Parece não existir limites para o alcance e a abrangência da Inteligência Artificial. Máquinas e equipamentos cada vez mais sofisticados chegam ao campo com a missão de melhorar desempenho, reduzir o fardo de trabalho dos produtores e otimizar resultados. É o que acontece com a fabricação de um robô alimentador de suínos, que estará em demonstração no pavilhão da pecuária do Show Rural Coopavel, de 09 a 13 de fevereiro.
Um protótipo desse robô, desenvolvido pela Roboagro, indústria gaúcha de Caxias do Sul, vai mostrar o uso da IA na alimentação de plantéis. “Essa tecnologia foi criada há alguns anos, mas a atualização é constante, inclusive com a instalação de câmeras e sensores que, por exemplo, medem a temperatura dos animais e do ambiente e também estimam o peso de cada exemplar”, observa o médico veterinário da área de Fomento da Coopavel, Gustavo Bernart. Todo controle do equipamento acontece por aplicativo, permitindo ao criador programar os horários de servir a ração e as quantidades certas.

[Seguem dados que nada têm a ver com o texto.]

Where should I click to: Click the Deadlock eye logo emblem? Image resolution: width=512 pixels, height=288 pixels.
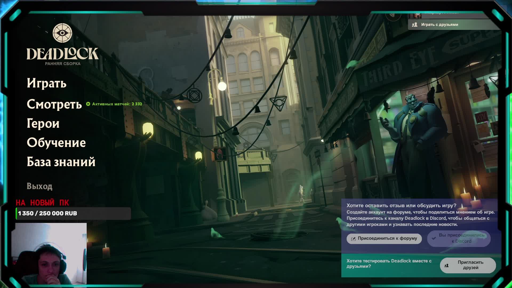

Já há criadores integrados à Coopavel e na região de abrangência da cooperativa que utilizam esse equipamento e os resultados são muito bons. Outro ponto importante é destacado pelo gerente do Frigorífico de Suínos, Mauro Turchatto, que é a redução da carga de trabalho sobre os produtores rurais. “Como o robô devidamente programado faz parte da operação, eles então têm mais tempo disponível para gerir o negócio e pensar estratégias para elevar os rendimentos da propriedade”.
Benefícios
Segundo técnicos da Roboagro, a tecnologia empregada no robô alimentador de suínos contribui também com a redução de perda de ração, otimização de tempo de trabalho, garante ganhos e melhorias na conversão alimentar e proporciona maior bem-estar aos animais. A empresa já firmou várias parcerias, como com a Embrapa Suínos e Aves, e robôs têm sido instalados em inúmeras regiões do Brasil em países da América Latina.